Collected data entries:
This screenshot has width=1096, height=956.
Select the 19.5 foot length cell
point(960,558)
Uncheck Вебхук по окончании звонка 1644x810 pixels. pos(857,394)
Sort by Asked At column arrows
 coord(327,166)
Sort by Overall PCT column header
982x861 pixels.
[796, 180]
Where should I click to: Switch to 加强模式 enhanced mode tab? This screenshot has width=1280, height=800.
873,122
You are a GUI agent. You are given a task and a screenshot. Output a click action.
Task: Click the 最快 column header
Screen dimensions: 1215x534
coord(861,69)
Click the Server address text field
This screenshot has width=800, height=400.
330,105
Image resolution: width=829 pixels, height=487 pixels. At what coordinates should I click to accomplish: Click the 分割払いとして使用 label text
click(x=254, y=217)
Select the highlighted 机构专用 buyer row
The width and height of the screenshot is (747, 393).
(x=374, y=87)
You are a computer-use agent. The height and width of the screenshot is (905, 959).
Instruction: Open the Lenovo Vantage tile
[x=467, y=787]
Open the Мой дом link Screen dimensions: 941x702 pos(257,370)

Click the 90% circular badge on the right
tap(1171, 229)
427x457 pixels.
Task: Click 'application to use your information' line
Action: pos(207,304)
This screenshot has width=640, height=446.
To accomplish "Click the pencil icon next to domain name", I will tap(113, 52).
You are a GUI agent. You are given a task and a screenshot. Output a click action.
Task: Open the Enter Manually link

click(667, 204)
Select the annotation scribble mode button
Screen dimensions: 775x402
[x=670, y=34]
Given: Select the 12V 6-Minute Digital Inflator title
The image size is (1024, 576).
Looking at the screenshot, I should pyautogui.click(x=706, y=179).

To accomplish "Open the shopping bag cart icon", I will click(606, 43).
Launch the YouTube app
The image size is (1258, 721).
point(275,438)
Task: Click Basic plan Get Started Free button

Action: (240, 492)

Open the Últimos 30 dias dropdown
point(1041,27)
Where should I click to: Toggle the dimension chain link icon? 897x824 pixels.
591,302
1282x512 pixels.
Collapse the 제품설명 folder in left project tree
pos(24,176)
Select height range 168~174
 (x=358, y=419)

Assignment:
The records given above are to be repeated in full, exactly.

Result of the task:
This screenshot has width=1096, height=956.
Select the 19.5 foot length cell
point(960,558)
Uncheck Вебхук по окончании звонка 1644x810 pixels. pos(857,394)
Sort by Asked At column arrows
 coord(327,166)
Sort by Overall PCT column header
982x861 pixels.
[796, 180]
Where should I click to: Switch to 加强模式 enhanced mode tab? This screenshot has width=1280, height=800.
873,122
You are a GUI agent. You are given a task and a screenshot. Output a click action.
Task: Click the 最快 column header
Screen dimensions: 1215x534
coord(861,69)
Click the Server address text field
This screenshot has width=800, height=400.
330,105
Image resolution: width=829 pixels, height=487 pixels. At what coordinates should I click to accomplish: Click the 分割払いとして使用 label text
click(x=254, y=217)
Select the highlighted 机构专用 buyer row
The width and height of the screenshot is (747, 393).
(x=374, y=87)
You are a computer-use agent. The height and width of the screenshot is (905, 959).
Instruction: Open the Lenovo Vantage tile
[x=467, y=787]
Open the Мой дом link Screen dimensions: 941x702 pos(257,370)

Click the 90% circular badge on the right
tap(1171, 229)
427x457 pixels.
Task: Click 'application to use your information' line
Action: pos(207,304)
This screenshot has width=640, height=446.
To accomplish "Click the pencil icon next to domain name", I will tap(113, 52).
You are a GUI agent. You are given a task and a screenshot. Output a click action.
Task: Open the Enter Manually link

click(667, 204)
Select the annotation scribble mode button
Screen dimensions: 775x402
[x=670, y=34]
Given: Select the 12V 6-Minute Digital Inflator title
The image size is (1024, 576).
Looking at the screenshot, I should pyautogui.click(x=706, y=179).

To accomplish "Open the shopping bag cart icon", I will click(606, 43).
Launch the YouTube app
The image size is (1258, 721).
point(275,438)
Task: Click Basic plan Get Started Free button

Action: (240, 492)

Open the Últimos 30 dias dropdown
point(1041,27)
Where should I click to: Toggle the dimension chain link icon? 897x824 pixels.
591,302
1282x512 pixels.
Collapse the 제품설명 folder in left project tree
pos(24,176)
Select height range 168~174
 (x=358, y=419)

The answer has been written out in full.